Wang, Qiang; Wang, Anrong; Wu, Xueyun; Hu, Xiaojun; Bai, Guojie; Fan, Yingfang; Stål, Per; Brismar, Torkel B.
Afiliação
  • Wang Q; Division of Medical Imaging and Technology, Department of Clinical Science, Intervention and Technology (CLINTEC), Karolinska Institutet, Stockholm, Sweden; Department of Radiology, Karolinska University Hospital Huddinge, Stockholm, Sweden. Electronic address: qiang.wang@ki.se.
  • Wang A; Department of Vascular Surgery, The First Affiliated Hospital of Chongqing Medical University, Chongqing, China; Department of Interventional Therapy, People's Hospital of Dianjiang County, Chongqing, China.
  • Wu X; Department of General Surgery and Hepatobiliary Surgery, Zhujiang Hospital, Southern Medical University, Guangzhou, China.
  • Hu X; Department of General Surgery and Hepatobiliary Surgery, Zhujiang Hospital, Southern Medical University, Guangzhou, China; Department of Hepatobiliary Surgery, The Fifth Affiliated Hospital of Southern Medical University, Guangzhou, China.
  • Bai G; Department of Radiology, Tianjin Beichen Traditional Chinese Medicine Hospital, Tianjin, China.
  • Fan Y; Department of General Surgery and Hepatobiliary Surgery, Zhujiang Hospital, Southern Medical University, Guangzhou, China.
  • Stål P; Department of Medicine, Huddinge, Karolinska Institutet, Stockholm, Sweden.
  • Brismar TB; Division of Medical Imaging and Technology, Department of Clinical Science, Intervention and Technology (CLINTEC), Karolinska Institutet, Stockholm, Sweden; Department of Radiology, Karolinska University Hospital Huddinge, Stockholm, Sweden.
Eur J Radiol ; 166: 111015, 2023 Sep.
Article em En | MEDLINE | ID: mdl-37541183
ABSTRACT

OBJECTIVE:

To systematically review the efficacy of radiomics models derived from computed tomography (CT) or magnetic resonance imaging (MRI) in preoperative prediction of the histopathological grade of hepatocellular carcinoma (HCC).

METHODS:

Systematic literature search was performed at databases of PubMed, Web of Science, Embase, and Cochrane Library up to 30 December 2022. Studies that developed a radiomics model using preoperative CT/MRI for predicting the histopathological grade of HCC were regarded as eligible.

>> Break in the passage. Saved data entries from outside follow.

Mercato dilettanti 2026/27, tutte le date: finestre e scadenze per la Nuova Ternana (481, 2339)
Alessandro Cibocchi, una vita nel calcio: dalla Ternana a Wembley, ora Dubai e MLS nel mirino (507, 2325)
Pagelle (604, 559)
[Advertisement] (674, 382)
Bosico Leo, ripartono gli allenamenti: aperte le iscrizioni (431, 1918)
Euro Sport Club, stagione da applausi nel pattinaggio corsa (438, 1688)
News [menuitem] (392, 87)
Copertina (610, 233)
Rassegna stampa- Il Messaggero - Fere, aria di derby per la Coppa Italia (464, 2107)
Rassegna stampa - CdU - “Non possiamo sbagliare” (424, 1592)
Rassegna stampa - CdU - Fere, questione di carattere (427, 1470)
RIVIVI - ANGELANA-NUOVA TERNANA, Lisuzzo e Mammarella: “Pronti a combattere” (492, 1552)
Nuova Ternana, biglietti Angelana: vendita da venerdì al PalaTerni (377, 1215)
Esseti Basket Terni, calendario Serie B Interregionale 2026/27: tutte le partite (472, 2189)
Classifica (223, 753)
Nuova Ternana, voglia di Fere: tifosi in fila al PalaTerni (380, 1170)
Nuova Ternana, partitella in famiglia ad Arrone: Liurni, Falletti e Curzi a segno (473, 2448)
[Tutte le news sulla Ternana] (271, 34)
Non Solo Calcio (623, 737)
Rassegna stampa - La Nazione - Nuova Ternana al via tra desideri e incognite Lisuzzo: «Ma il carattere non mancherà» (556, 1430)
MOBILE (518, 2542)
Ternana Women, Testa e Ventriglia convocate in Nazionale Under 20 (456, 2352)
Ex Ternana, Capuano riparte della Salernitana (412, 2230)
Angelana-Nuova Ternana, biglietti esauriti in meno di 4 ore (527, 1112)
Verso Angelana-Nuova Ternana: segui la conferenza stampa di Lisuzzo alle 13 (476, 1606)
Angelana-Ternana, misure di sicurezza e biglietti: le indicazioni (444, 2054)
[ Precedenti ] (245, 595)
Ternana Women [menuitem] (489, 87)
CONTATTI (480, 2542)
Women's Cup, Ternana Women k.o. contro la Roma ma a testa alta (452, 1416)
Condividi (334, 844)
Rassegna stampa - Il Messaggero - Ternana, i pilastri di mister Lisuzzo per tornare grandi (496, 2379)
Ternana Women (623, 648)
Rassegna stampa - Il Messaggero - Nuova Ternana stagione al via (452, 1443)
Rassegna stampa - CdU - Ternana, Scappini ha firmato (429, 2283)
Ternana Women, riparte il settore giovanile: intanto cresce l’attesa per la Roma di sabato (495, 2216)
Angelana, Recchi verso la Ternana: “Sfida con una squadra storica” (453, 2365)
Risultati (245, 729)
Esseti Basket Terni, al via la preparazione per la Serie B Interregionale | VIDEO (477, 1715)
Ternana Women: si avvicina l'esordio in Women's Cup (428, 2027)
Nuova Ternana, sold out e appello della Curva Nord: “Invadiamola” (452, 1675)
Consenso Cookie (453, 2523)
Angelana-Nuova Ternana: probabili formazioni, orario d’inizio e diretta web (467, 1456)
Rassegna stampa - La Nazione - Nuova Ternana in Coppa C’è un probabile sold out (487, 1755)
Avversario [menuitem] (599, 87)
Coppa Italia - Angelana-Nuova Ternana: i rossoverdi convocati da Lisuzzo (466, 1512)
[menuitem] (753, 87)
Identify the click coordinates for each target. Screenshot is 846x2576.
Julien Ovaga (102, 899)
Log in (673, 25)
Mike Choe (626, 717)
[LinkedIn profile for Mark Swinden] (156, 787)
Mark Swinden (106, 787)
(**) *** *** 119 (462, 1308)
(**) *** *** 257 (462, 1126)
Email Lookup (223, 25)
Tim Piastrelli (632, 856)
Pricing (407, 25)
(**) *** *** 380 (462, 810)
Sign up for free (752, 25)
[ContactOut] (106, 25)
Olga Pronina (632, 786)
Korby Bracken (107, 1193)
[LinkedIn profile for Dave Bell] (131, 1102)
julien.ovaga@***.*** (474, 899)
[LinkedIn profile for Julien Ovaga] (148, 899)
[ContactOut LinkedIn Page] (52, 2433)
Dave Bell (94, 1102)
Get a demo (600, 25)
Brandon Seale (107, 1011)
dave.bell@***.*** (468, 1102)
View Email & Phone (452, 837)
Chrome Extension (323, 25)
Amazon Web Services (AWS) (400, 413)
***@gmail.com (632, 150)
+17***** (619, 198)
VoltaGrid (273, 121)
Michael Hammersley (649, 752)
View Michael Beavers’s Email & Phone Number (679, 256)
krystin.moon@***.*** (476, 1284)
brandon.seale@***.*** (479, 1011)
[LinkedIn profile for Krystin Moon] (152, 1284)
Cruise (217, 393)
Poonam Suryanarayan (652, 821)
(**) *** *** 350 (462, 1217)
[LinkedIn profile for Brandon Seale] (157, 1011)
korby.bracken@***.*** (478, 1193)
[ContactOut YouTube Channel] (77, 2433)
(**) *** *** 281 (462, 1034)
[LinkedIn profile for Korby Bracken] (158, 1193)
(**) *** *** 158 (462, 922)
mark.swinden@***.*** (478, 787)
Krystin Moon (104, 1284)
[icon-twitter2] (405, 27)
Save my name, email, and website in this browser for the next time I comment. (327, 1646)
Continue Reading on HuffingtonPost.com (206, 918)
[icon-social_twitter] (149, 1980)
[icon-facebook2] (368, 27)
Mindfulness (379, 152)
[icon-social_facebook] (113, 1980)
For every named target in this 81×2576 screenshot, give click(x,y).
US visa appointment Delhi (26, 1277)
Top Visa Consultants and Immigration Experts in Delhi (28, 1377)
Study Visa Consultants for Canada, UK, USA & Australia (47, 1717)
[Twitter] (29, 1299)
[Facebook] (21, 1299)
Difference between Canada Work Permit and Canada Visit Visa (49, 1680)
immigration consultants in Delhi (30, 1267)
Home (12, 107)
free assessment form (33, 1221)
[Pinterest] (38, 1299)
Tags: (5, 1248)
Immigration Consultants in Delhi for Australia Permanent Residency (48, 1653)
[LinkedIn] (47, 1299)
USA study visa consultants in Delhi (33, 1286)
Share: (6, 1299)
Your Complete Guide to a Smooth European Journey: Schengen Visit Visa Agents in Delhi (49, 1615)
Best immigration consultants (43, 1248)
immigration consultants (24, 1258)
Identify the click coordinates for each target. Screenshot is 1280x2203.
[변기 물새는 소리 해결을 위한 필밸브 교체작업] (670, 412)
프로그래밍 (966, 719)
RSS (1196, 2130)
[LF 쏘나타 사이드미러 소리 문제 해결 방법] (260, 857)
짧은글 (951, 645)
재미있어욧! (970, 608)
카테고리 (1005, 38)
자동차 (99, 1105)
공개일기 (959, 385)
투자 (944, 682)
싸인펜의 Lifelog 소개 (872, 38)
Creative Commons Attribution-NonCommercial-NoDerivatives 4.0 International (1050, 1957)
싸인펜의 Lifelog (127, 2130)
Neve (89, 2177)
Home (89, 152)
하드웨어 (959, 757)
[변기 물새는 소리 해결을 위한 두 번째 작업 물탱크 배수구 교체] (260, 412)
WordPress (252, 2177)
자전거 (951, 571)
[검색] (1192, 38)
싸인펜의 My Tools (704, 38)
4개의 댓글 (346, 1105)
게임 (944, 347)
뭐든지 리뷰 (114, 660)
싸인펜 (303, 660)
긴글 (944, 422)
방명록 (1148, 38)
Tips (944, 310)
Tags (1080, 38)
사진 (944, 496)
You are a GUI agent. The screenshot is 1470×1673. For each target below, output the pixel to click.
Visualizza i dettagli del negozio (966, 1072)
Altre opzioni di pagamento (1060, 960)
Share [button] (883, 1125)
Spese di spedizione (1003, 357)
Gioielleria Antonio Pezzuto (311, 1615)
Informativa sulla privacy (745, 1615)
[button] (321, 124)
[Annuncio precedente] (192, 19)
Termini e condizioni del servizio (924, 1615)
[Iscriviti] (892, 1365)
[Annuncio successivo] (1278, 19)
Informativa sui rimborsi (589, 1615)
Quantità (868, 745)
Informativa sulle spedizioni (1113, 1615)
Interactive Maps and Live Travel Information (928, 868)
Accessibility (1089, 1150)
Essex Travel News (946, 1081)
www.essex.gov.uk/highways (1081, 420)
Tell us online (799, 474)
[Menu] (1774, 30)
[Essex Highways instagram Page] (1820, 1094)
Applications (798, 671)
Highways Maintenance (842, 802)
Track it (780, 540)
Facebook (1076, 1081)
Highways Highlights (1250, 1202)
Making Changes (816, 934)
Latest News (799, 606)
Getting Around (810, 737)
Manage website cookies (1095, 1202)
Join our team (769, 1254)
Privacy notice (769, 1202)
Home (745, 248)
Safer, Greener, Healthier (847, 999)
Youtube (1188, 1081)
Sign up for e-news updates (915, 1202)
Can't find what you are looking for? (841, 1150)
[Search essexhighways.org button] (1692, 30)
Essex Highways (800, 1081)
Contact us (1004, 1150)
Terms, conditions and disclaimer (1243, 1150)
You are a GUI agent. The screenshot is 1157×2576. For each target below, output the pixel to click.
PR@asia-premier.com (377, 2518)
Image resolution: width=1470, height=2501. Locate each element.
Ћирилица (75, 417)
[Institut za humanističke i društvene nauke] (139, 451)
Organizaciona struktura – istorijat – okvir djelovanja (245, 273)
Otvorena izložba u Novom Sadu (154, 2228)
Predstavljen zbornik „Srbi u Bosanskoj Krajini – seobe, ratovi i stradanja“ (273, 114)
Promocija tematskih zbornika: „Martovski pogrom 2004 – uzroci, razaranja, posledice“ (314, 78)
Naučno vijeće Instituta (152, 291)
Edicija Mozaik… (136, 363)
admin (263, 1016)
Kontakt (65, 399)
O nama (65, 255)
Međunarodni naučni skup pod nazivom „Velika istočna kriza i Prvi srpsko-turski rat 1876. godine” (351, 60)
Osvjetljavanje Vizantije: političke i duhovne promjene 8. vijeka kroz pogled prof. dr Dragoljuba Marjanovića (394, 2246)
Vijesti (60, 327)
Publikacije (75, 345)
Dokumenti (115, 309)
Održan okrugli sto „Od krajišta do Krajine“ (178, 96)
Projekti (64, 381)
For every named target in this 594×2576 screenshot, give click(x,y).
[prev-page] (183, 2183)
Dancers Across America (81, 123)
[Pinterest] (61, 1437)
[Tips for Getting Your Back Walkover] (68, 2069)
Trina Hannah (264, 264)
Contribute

A pre-defined table was used to extract the data related to study and patient characteristics, characteristics of radiomics modelling workflow, and the model performance metrics. Radiomics quality score and the Quality Assessment of Diagnostic Accuracy Studies-2 (QUADAS-2) were applied for research quality evaluation.

RESULTS:

Eleven eligible studies were included in this review, consisting of 2245 patients (range 53-494, median 165). No studies were prospectively designed and only two studies had an external test cohort. Half of the studies (five) used CT images and the other half MRI. The median number of extracted radiomics features was 328 (range 40-1688), which was reduced to 11 (range 1-50) after feature selection. The commonly used classifiers were logistic regression and support vector machine (both 4/11). When evaluated on the two external test cohorts, the area under the curve of the radiomics models was 0.70 and 0.77. The median radiomics quality score was 10 (range 2-13), corresponding to 28% (range 6-36%) of the full scale. Most studies showed an unclear risk of bias as evaluated by QUADAS-2.

CONCLUSION:

Radiomics models based on preoperative CT or MRI have the potential to be used as an imaging biomarker for prediction of HCC histopathological grade. However, improved research and reporting quality is required to ensure sufficient reliability and reproducibility prior to implementation into clinical practice.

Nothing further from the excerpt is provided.